**Exercise aim**
Starting with the line that contains "[Schließen] (1256, 1366)", reproduce each line through the end of the entries exactly as written.

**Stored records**

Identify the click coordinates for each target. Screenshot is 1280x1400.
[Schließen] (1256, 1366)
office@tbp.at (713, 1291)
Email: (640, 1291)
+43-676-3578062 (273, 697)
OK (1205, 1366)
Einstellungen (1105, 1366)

**Result**
[Schließen] (1256, 1366)
office@tbp.at (713, 1291)
Email: (640, 1291)
+43-676-3578062 (273, 697)
OK (1205, 1366)
Einstellungen (1105, 1366)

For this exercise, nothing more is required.